• **Aim of the task**: Leaving out each picture, transcribe the lines of the listing below exactly from the first through the line that contains "868x615 pixels.".

• **Working data**:

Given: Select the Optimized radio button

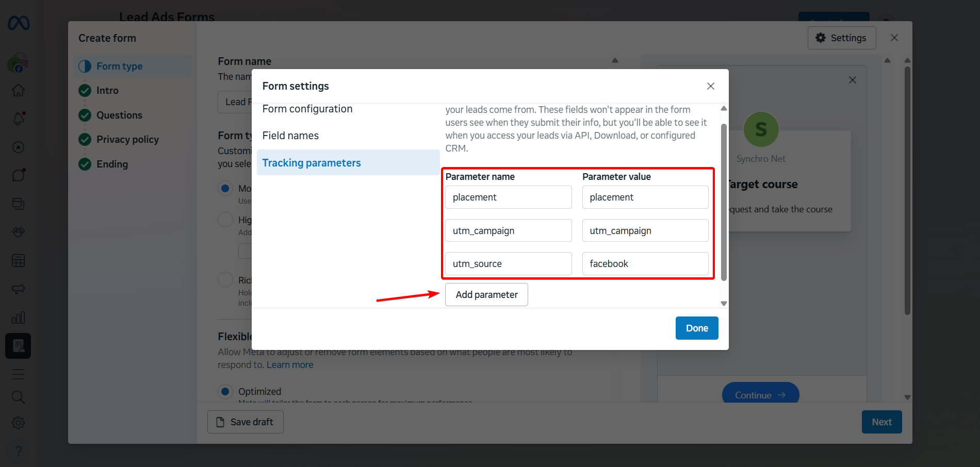Looking at the screenshot, I should (x=225, y=392).
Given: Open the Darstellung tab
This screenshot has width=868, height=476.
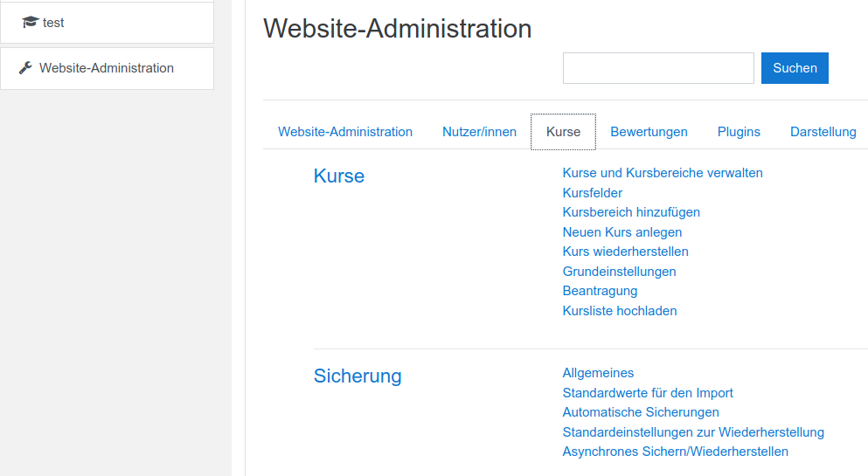Looking at the screenshot, I should [x=823, y=132].
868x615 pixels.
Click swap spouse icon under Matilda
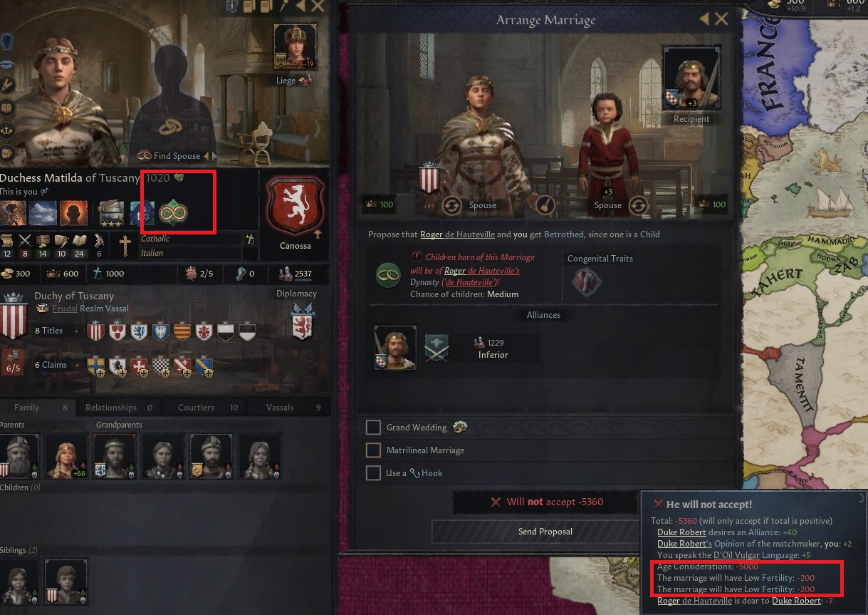click(x=450, y=205)
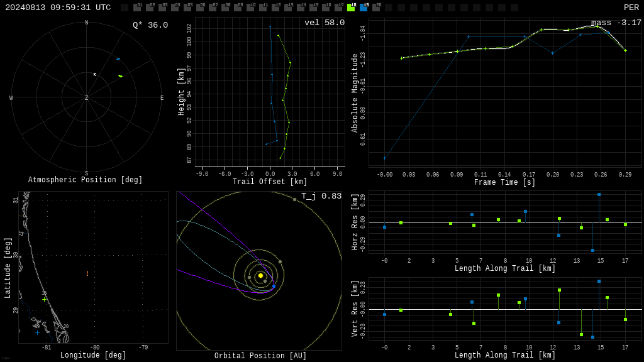
Task: Toggle the gray station 20 square
Action: pyautogui.click(x=376, y=8)
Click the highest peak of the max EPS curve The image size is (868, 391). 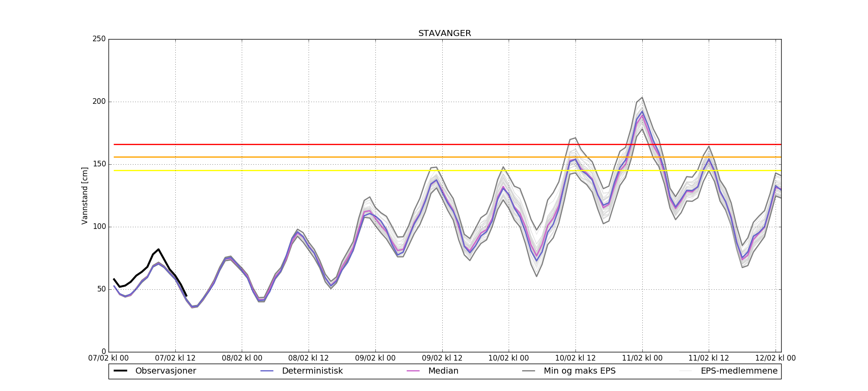(x=642, y=97)
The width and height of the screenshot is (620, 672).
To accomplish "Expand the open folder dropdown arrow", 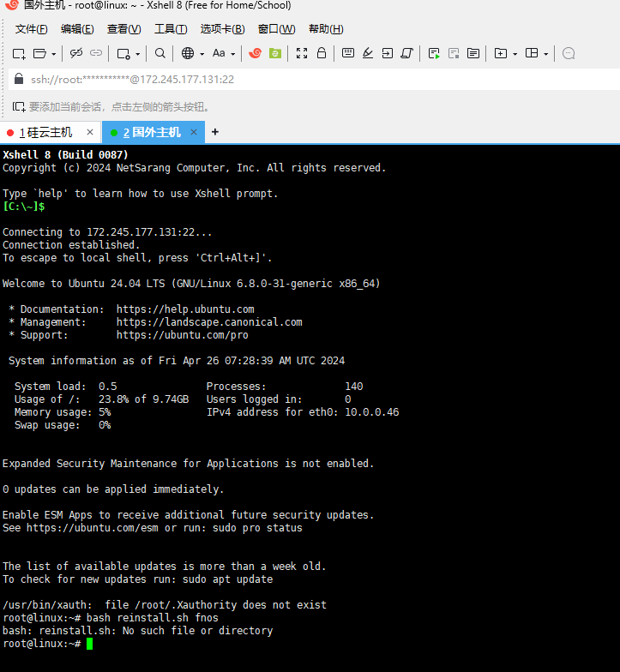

• **Written response**:
Given: Select the Optimized radio button

Looking at the screenshot, I should (x=225, y=392).
Given: Open the Darstellung tab
This screenshot has width=868, height=476.
Looking at the screenshot, I should [x=823, y=132].
868x615 pixels.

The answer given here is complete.